§ Work task: Using the records that appear below, write out exactly the lines from the one with "The image size is (1381, 612)." through the one with "The width and height of the screenshot is (1024, 768).", keeping both end lines.

§ Record extracts:
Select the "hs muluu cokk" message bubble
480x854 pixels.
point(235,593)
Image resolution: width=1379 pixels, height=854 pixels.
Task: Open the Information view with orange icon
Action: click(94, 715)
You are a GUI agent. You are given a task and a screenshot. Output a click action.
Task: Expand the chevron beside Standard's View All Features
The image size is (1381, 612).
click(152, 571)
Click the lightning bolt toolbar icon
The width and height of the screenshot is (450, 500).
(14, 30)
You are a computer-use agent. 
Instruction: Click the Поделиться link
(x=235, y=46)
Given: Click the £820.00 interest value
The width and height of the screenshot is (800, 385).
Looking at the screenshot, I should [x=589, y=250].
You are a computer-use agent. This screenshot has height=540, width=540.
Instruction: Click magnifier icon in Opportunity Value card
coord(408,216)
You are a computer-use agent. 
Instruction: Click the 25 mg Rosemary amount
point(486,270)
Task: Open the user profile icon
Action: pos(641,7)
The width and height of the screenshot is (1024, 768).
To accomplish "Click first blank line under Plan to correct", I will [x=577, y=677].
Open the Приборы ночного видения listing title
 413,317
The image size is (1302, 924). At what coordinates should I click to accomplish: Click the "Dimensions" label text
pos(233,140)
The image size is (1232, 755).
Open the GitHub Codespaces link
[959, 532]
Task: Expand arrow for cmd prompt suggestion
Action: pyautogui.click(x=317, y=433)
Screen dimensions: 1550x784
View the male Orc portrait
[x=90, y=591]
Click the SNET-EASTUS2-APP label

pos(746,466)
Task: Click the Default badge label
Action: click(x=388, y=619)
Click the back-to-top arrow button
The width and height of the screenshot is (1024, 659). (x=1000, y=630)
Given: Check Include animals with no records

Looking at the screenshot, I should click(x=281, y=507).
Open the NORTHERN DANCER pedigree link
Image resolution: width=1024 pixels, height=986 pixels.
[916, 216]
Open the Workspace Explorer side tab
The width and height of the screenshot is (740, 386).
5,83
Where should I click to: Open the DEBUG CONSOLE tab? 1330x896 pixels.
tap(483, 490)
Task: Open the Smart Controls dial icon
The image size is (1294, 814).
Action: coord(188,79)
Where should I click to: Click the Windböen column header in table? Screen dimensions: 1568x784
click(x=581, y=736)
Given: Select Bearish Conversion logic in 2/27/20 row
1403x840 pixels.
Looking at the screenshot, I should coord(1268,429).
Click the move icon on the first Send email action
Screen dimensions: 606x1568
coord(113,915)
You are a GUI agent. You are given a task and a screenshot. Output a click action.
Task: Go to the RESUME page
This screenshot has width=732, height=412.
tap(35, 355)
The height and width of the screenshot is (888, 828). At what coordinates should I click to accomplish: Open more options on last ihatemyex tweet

§ Your response:
The image size is (1381, 612).
click(152, 571)
Click the lightning bolt toolbar icon
The width and height of the screenshot is (450, 500).
(14, 30)
You are a computer-use agent. 
Instruction: Click the Поделиться link
(x=235, y=46)
Given: Click the £820.00 interest value
The width and height of the screenshot is (800, 385).
Looking at the screenshot, I should [x=589, y=250].
You are a computer-use agent. This screenshot has height=540, width=540.
Instruction: Click magnifier icon in Opportunity Value card
coord(408,216)
You are a computer-use agent. 
Instruction: Click the 25 mg Rosemary amount
point(486,270)
Task: Open the user profile icon
Action: pos(641,7)
The width and height of the screenshot is (1024, 768).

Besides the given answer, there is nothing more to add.